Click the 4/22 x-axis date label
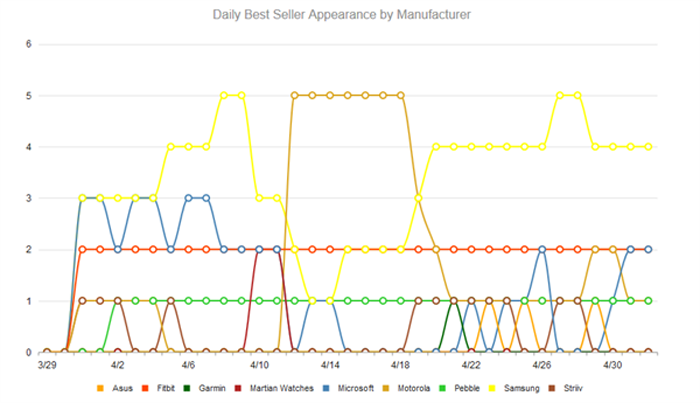This screenshot has height=403, width=700. tap(471, 366)
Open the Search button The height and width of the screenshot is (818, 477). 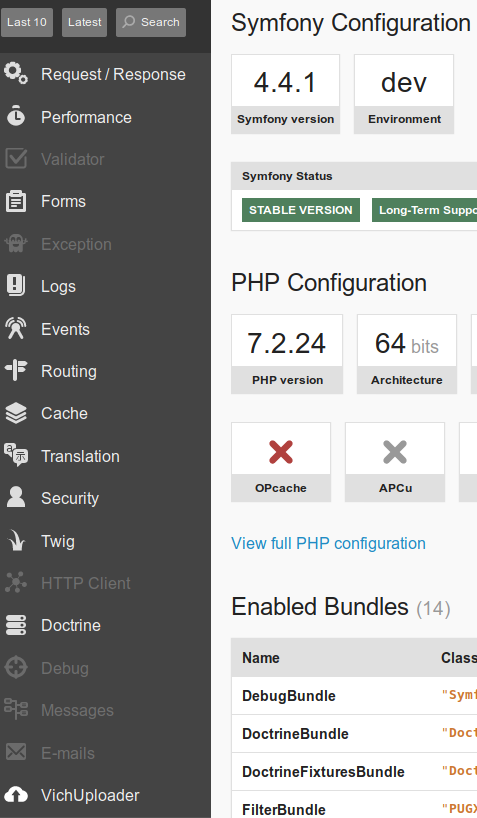point(151,22)
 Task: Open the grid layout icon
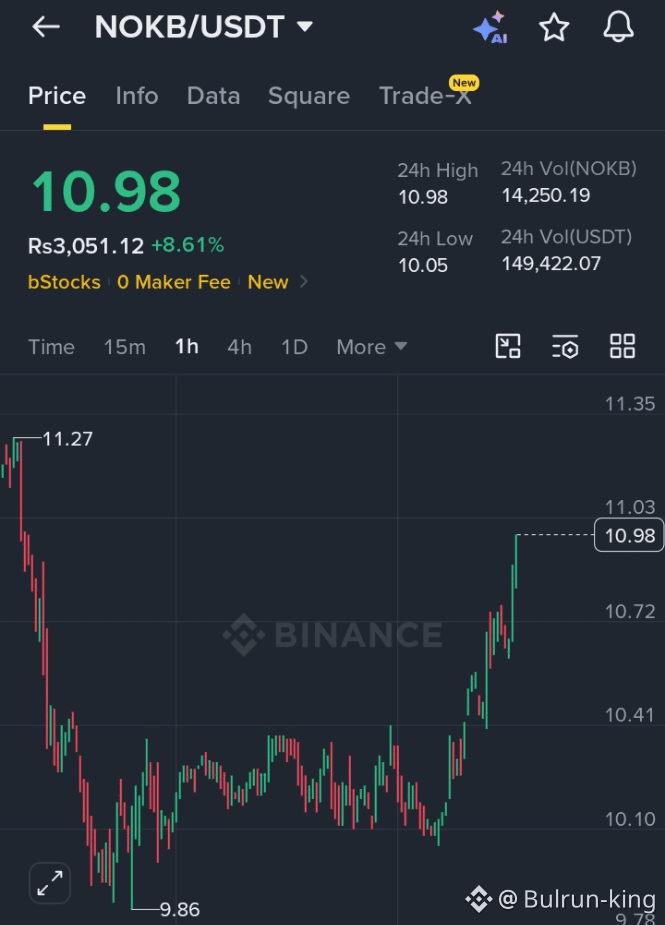click(623, 346)
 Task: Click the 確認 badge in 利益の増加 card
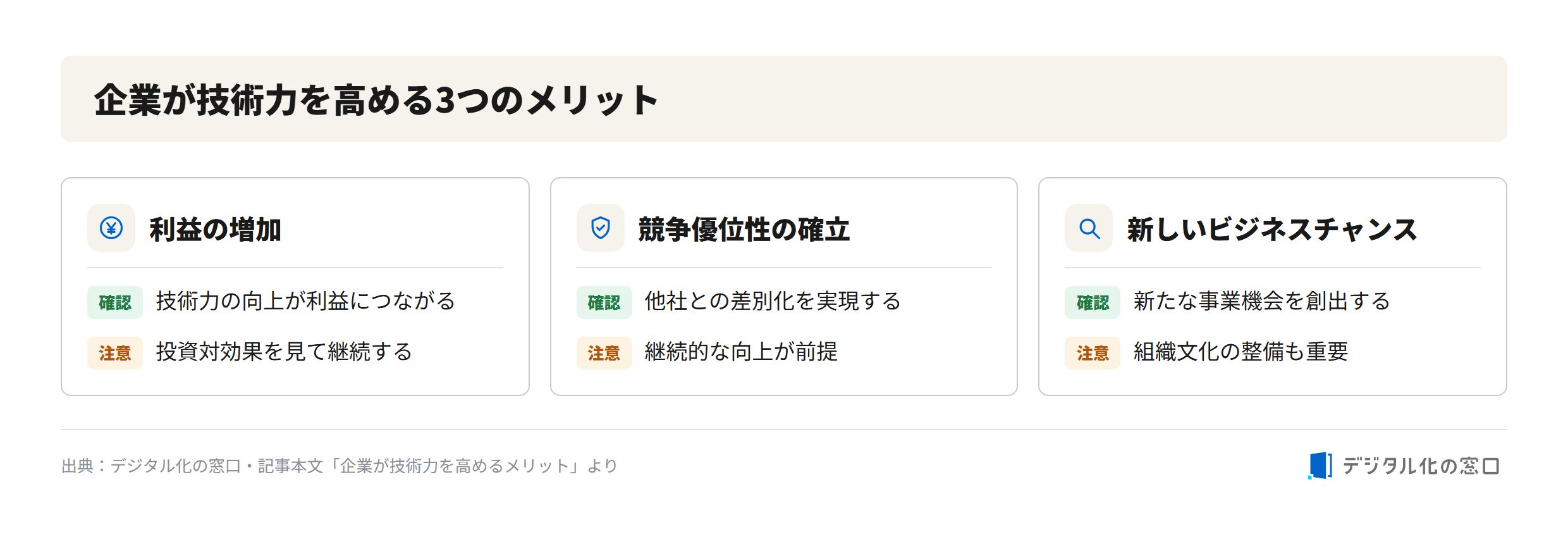click(115, 302)
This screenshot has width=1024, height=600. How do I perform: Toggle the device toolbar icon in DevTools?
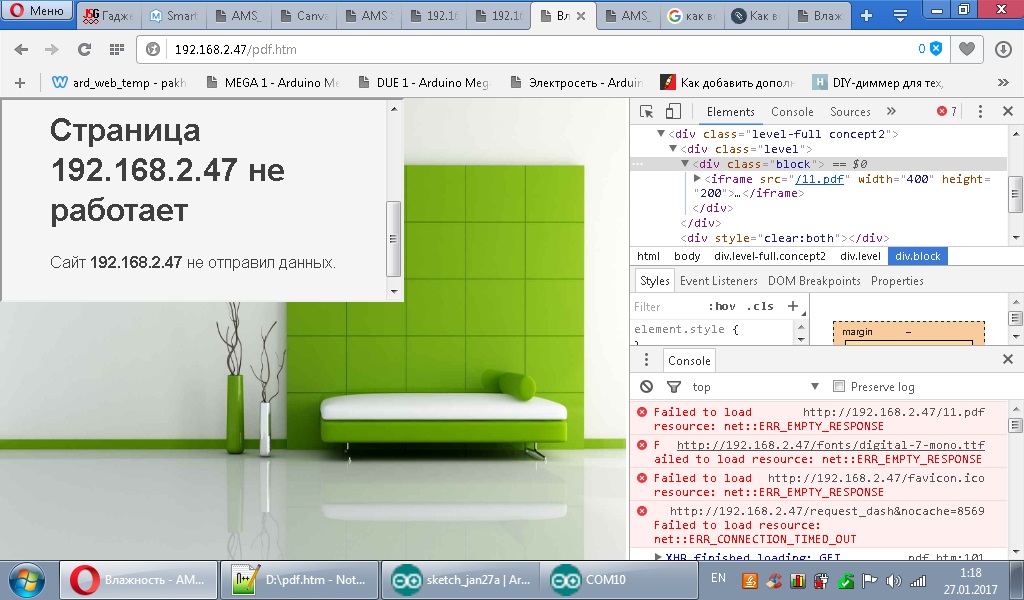673,112
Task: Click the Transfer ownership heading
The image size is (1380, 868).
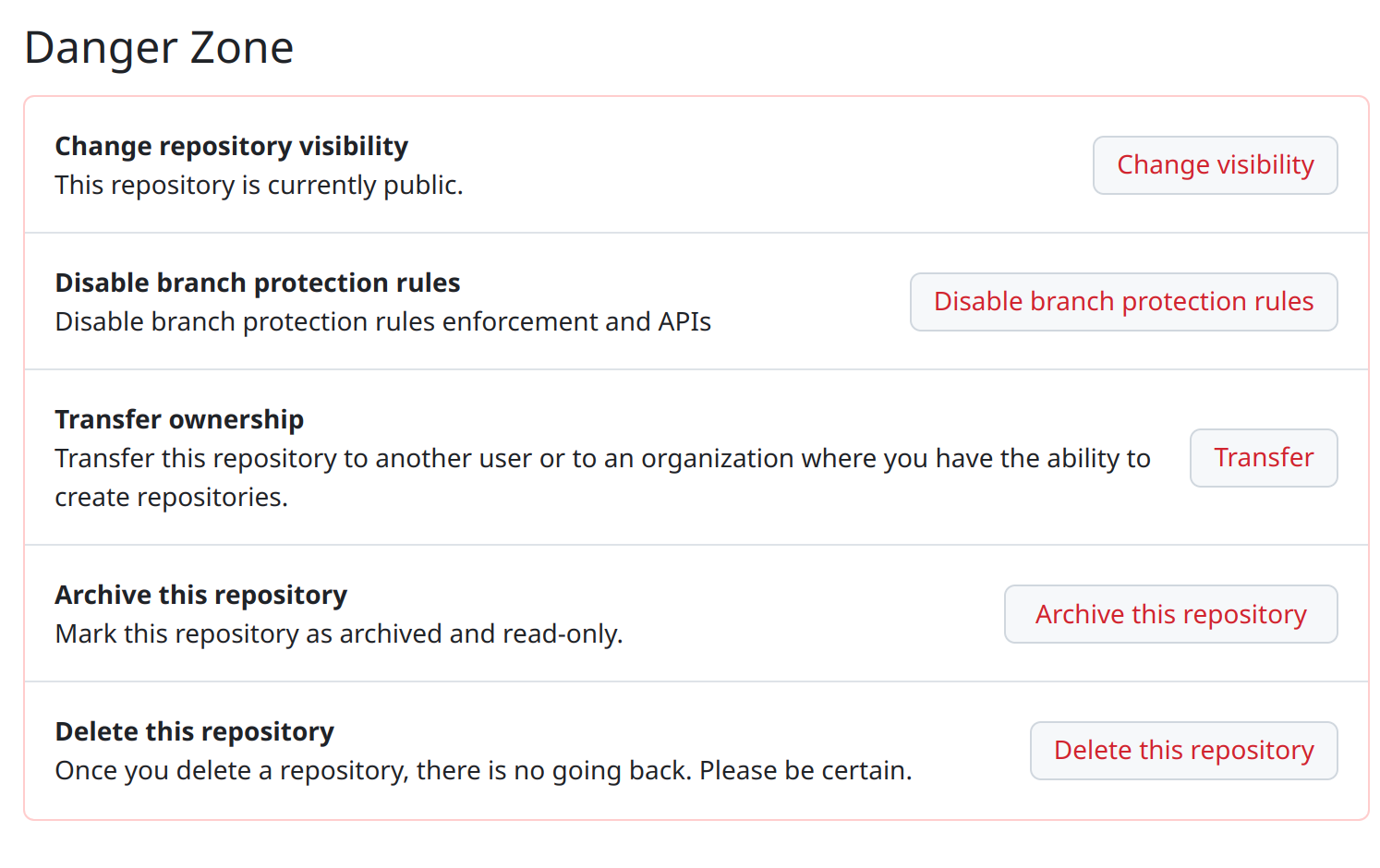Action: (x=179, y=420)
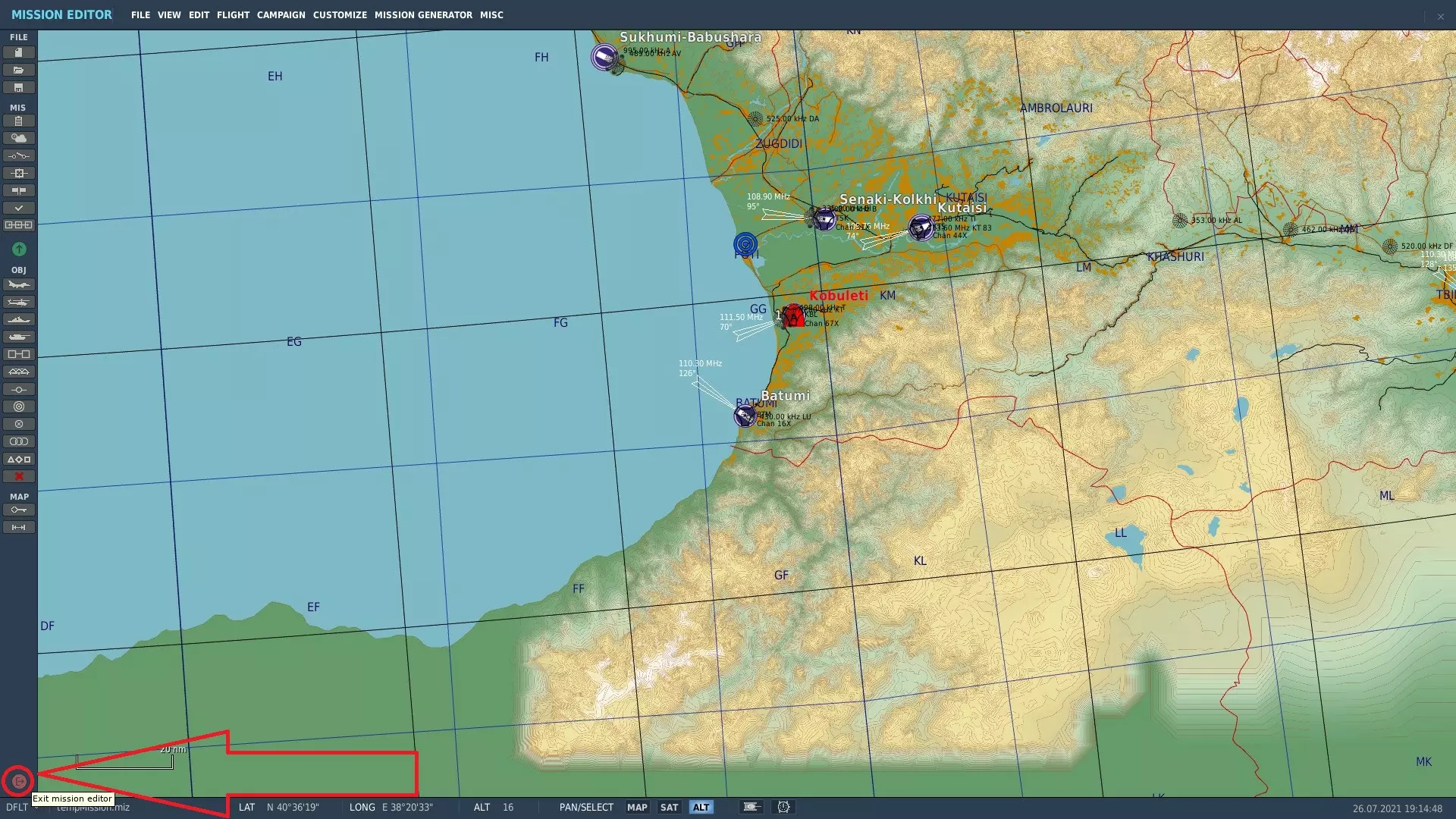
Task: Select the ground vehicle tank tool
Action: 19,337
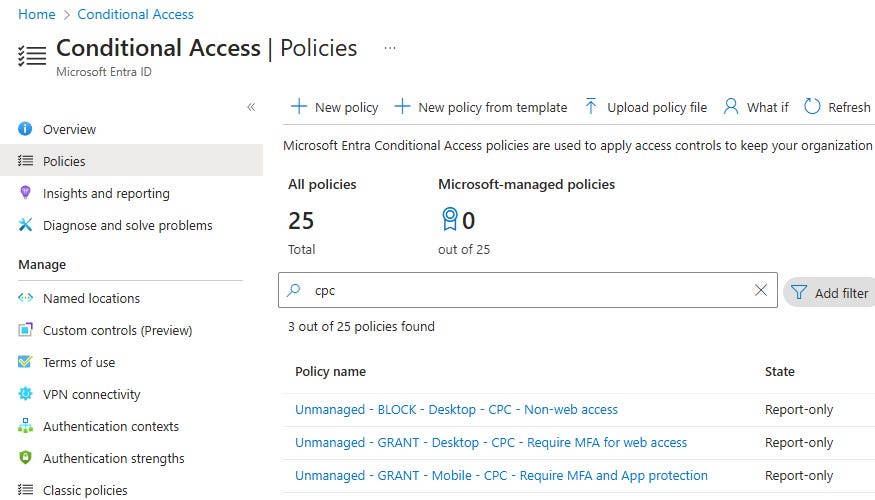This screenshot has width=875, height=500.
Task: Click the New policy button
Action: (334, 107)
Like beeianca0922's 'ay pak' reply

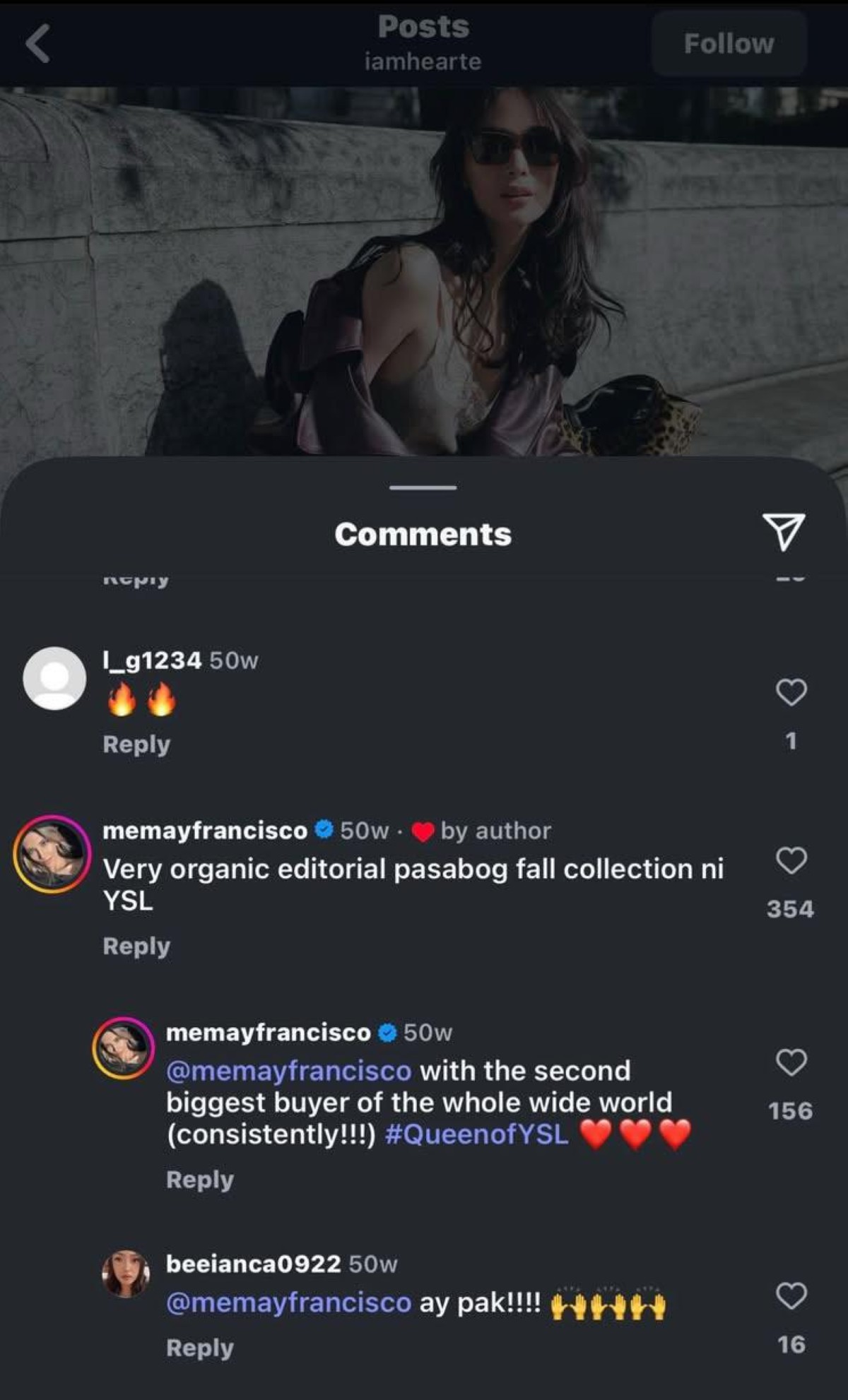791,1296
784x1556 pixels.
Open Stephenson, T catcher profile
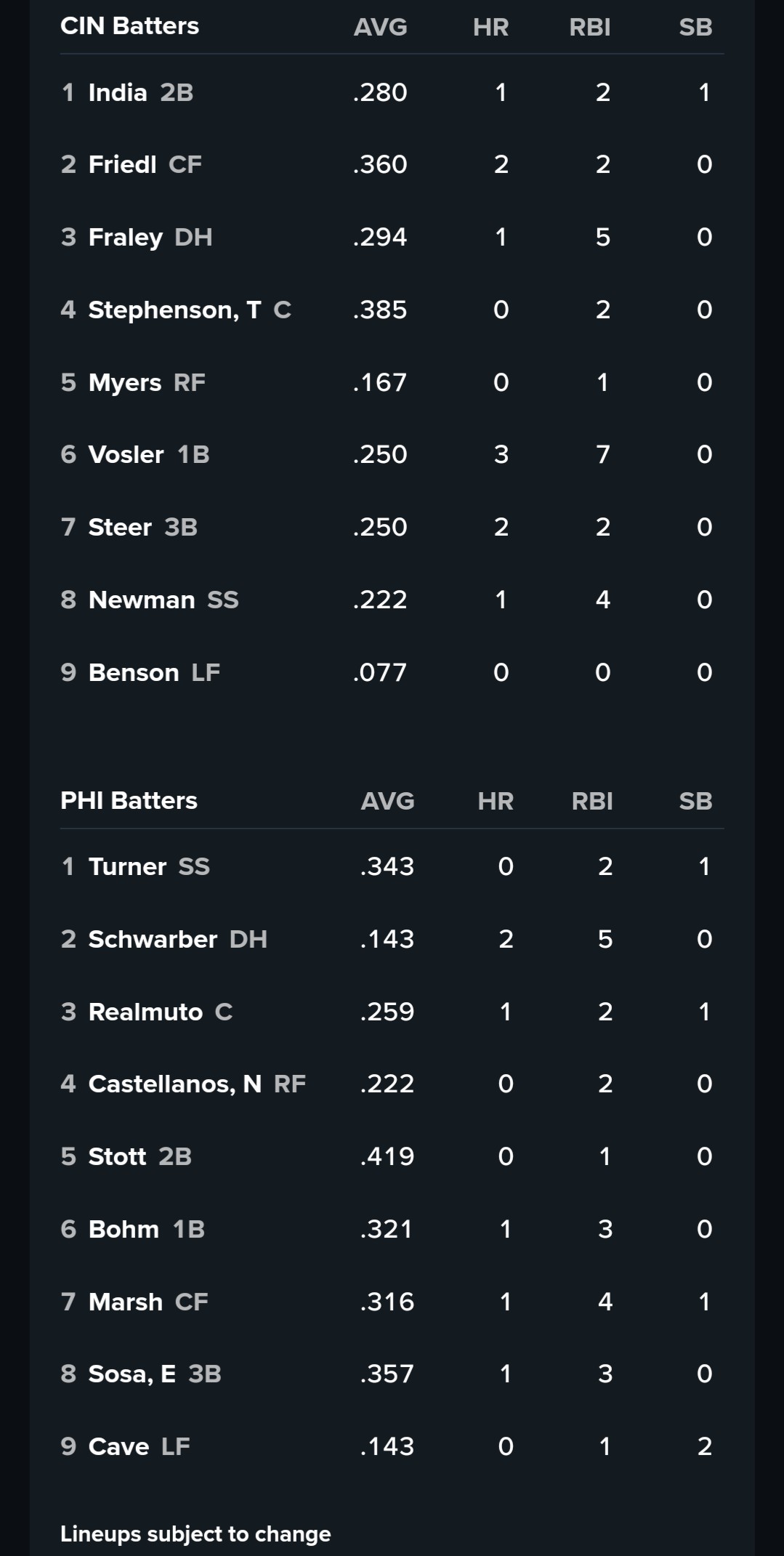[x=174, y=310]
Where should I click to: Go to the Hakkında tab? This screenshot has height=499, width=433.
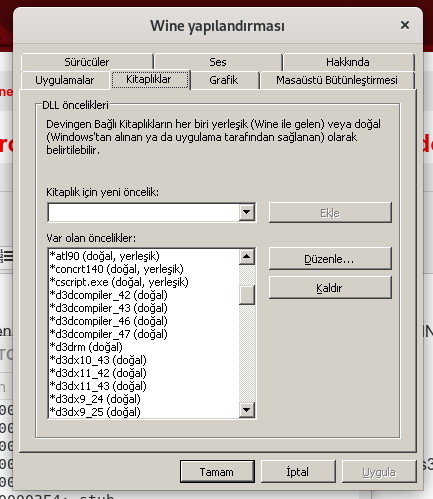point(348,62)
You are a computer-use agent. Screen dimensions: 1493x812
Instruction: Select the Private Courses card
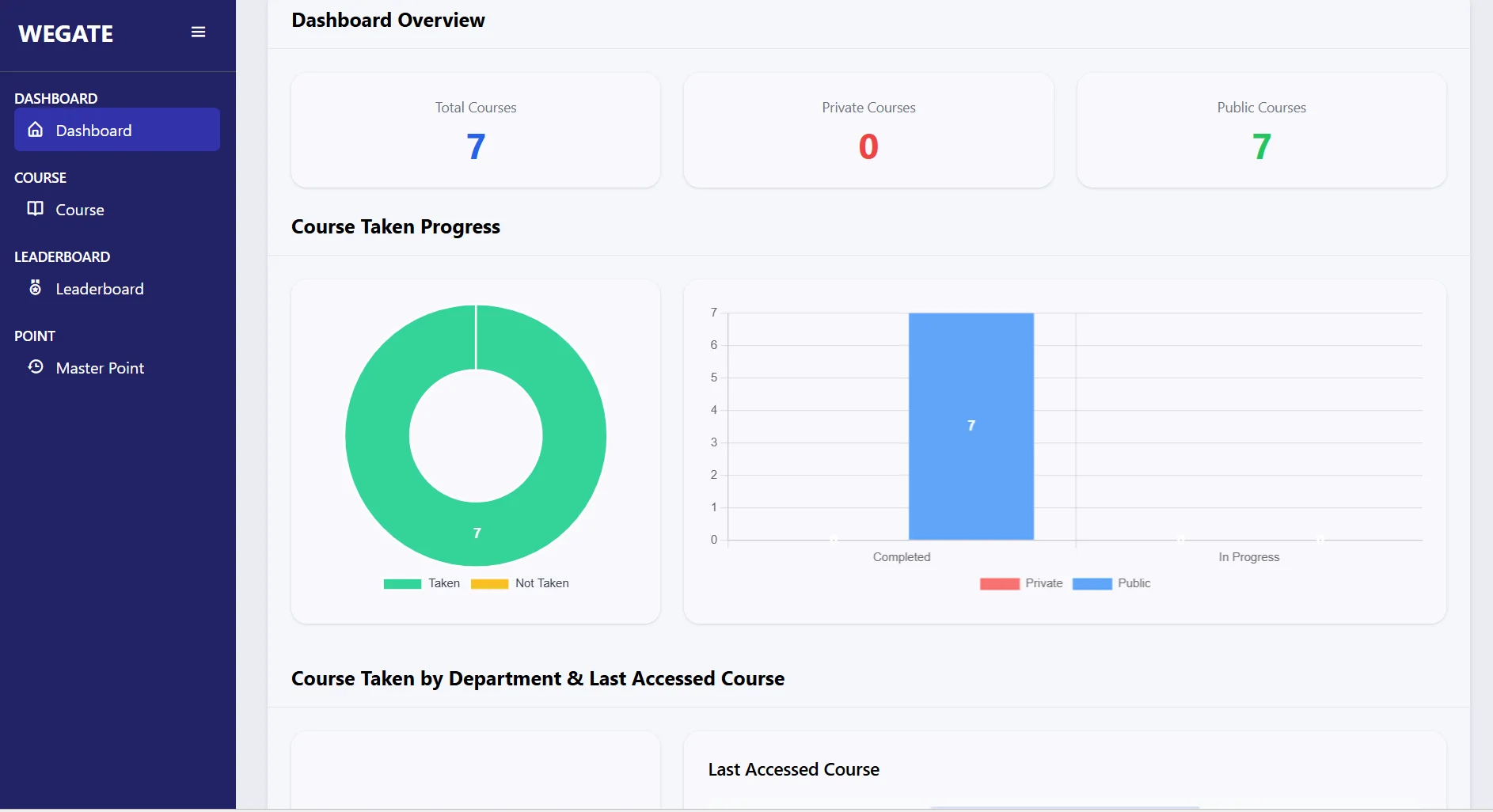[868, 131]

^^^^^^^^^^^^^^^^

## THE EXERCISE
Put the entries into a numbered list, starting at the line that contains "Task: Click the 確認 badge in 利益の増加 card" and ending at the last line of the entries, with blank lines omitted. Leave the pictures out of your list.

## FULL ANSWER
1.  Task: Click the 確認 badge in 利益の増加 card
2. click(115, 302)
3. This screenshot has width=1024, height=600. How do I perform: Toggle the device toolbar icon in DevTools?
4. 673,112
5. Task: Click the Transfer ownership heading
6. The image size is (1380, 868).
7. Action: (x=179, y=420)
8. Task: Select the ground vehicle tank tool
9. Action: 19,337
10. This screenshot has width=875, height=500.
11. Task: Click the New policy button
12. Action: (334, 107)
13. Like beeianca0922's 'ay pak' reply
14. 791,1296
15. 784x1556 pixels.
16. Open Stephenson, T catcher profile
17. [x=174, y=310]
18. Where should I click to: Go to the Hakkında tab? This screenshot has height=499, width=433.
19. point(348,62)
20. You are a computer-use agent. Screen dimensions: 1493x812
21. Instruction: Select the Private Courses card
22. [868, 131]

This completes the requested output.